By Dr. Norris Frederick
This semester I’m teaching my course “Philosophy for Life: What do Great Philosophers and Current Science Have to Say about True Happiness and a Good Life?” [i] The course raises and examines questions and conflicting views about happiness, whether some views are closer to “true” happiness, and whether happiness is the same as a good life. One assignment asks students to consider and answer two questions about a thought-experiment created by Robert Nozick,[ii] “The Experience Machine.” Today I want to give you, dear reader, an opportunity to think about and perhaps answer those questions yourself. Here is the thought experiment.
“Suppose there were an experience machine that would give you any experience you desired. Super-duper neuropsychologists could stimulate your brain so that you would think and feel you were writing a great novel, or making a friend, or reading an interesting book. All the time you would be floating in a tank, with electrodes attached to your brain. Should you plug into this machine for life, preprogramming your life’s desires? …. Of course, while in the tank you won’t know that you’re there; you’ll think it’s all actually happening. Others can also plug in to have the experiences they want, so there’s no need to stay unplugged to serve them. (Ignore problems such as who will service the machines if everyone plugs in.) Would you plug in? What else can matter to us, other than how our lives feel from the inside?”

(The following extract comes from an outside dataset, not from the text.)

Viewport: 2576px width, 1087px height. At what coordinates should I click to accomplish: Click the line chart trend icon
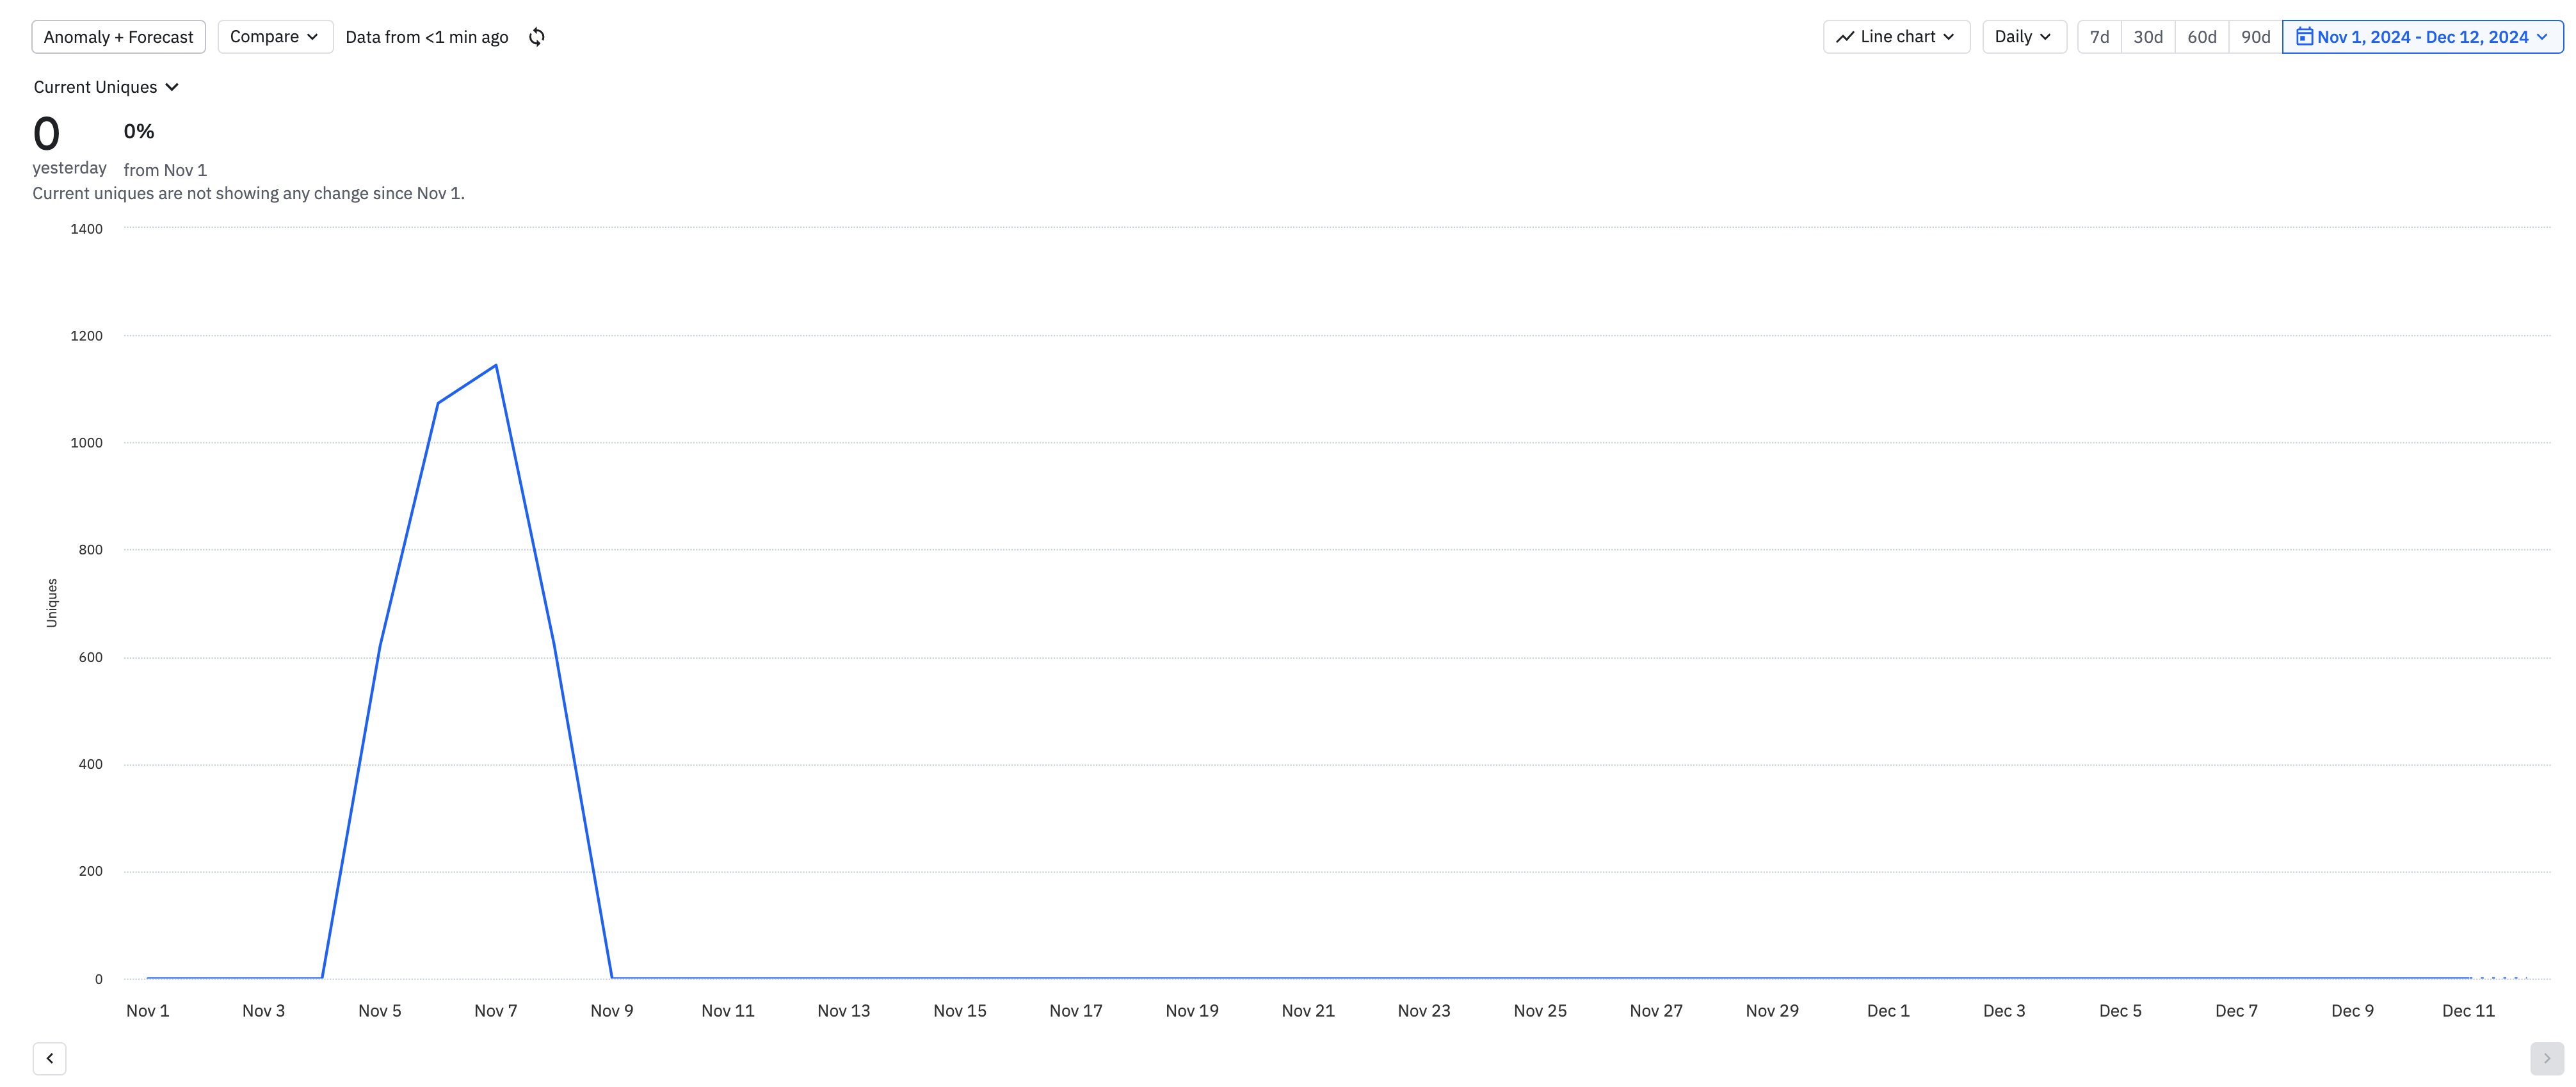(1845, 37)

So think about, perhaps talk about with others, those two questions: “Would you plug in [for life]? What else can matter to us, other than how our lives feel from the inside?” Then if you wish you can write some of your thoughts either on my website (click here) or on my Facebook or Instagram pages.
Next month I’ll reflect on the thought-experiment and your responses.
[i] The course is part of a learning community called “The Pursuit of Happiness,” which also includes a class in sociology and a class in rhetoric & argument. I am grateful to my colleagues Jay Wills, Sarah Creech, Tracey Perez, and Jenn Goddu for the opportunity to work with them in this learning community.
[ii] Robert Nozick, Anarchy, State, and Utopia, p. 42 – 43 (New York: Basic Books, Inc., 2013, original paperback edition published in 1974).